It sure looks like a party ... but too much of a group thing could hurt you. (Illustration via The New York Times )
First of all, too much team exposure may make you sick. Studies show that open-plan offices make workers hostile, insecure and distracted. They’re also more likely to suffer from high blood pressure, stress, the flu and exhaustion, the NYT piece says.
Groupfink
In a recent article in the Career Advice section of The Globe and Mail, Barbara Moses, and organizational career management consultant, laments the “team player” badge, stating right off the top that she’s tired of people who robotically boast about what great team players they are.

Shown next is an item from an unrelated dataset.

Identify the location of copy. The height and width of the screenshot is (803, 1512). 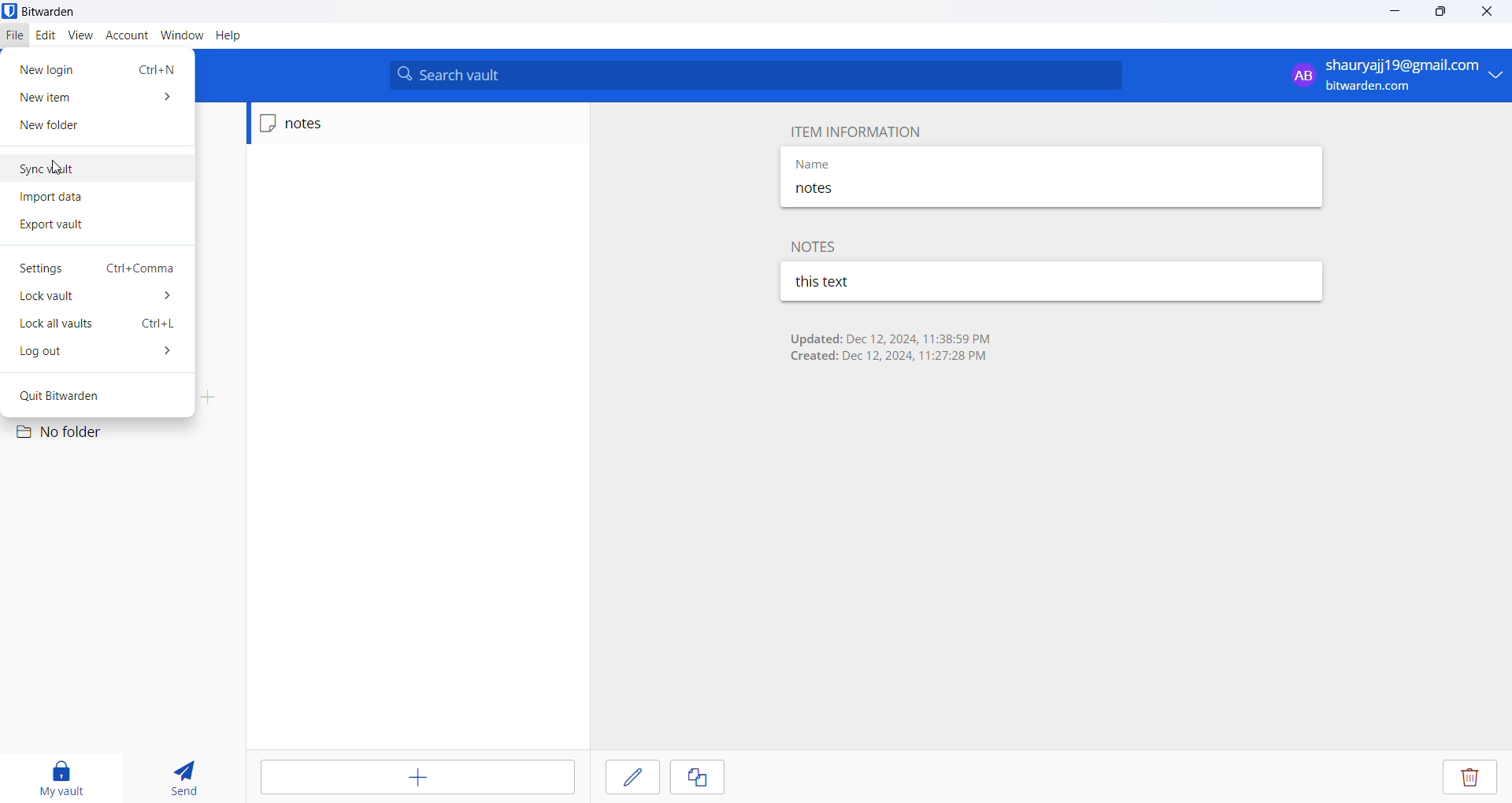
(698, 778).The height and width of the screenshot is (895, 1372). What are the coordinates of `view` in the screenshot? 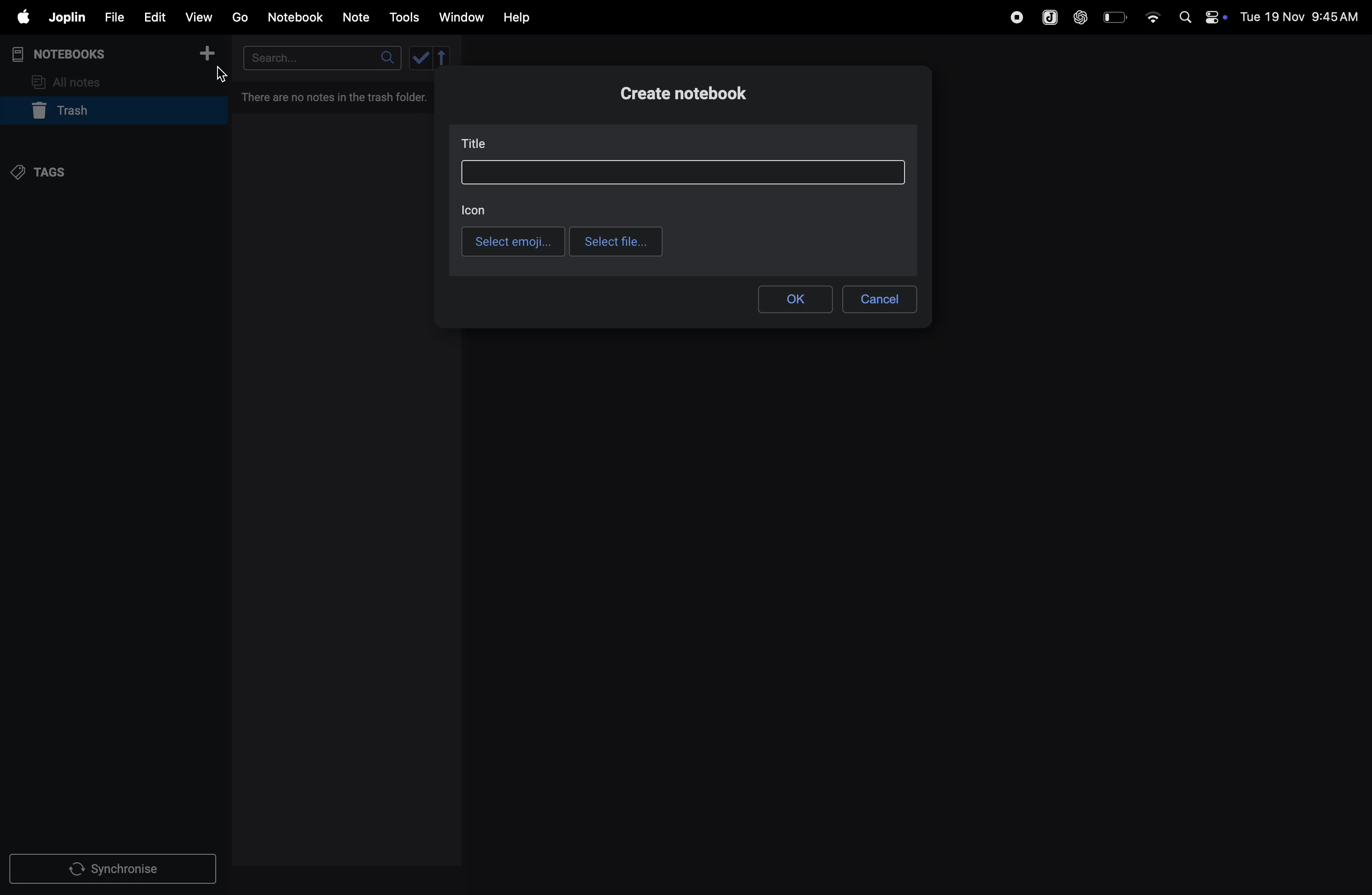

In the throes of groupthink, Moses says many of her clients:
-Routinely shut up about work decisions they don’t agree with;
-Do things that run counter to what they believe is right; and
-Stay quiet because they dread being branded “not a good team player”.
Grouplink
In time, these reactions become habitual – and the employee’s sense of self becomes overly tied into their identity as a team member, Moses explains. And when they lose or leave their groupthink-rich job, she says they often:
-Lose their sense of identity and can become vulnerable to depression;
-Find it challenging to secure new employment – in job interviews, they find it difficult to separate their individual accomplishment and contributions from those of the team; and
-Find it difficult to adjust to work realities that demand more autonomous decision-making, more movement from project to project, and team to team.
One of the hints that someone has been adversely-influenced by groupthink, Moses says, is when a person describes his or her accomplishments as a “we,” as in: “We did such and such …”
Groupshrink
The psychological and social mechanisms behind groupthink has been well-documented – and debated – over the years.
One essential feature seems to be that people in groups tend to sit back and let others do the work; they instinctively mimic others’ opinions and lose sight of their own; and, often succumb to peer pressure, Cain writes, citing that Emory University neuroscientist Gregory Berns found that when we take a stance different from the group’s, we activate the amygdala, a small organ in the brain associated with the fear of rejection. Professor Berns calls this “the pain of independence.”
Cain posits that most humans have two contradictory impulses: we love and need one another, yet we crave privacy and autonomy.
In the age of “the new groupthink”, which should prevail?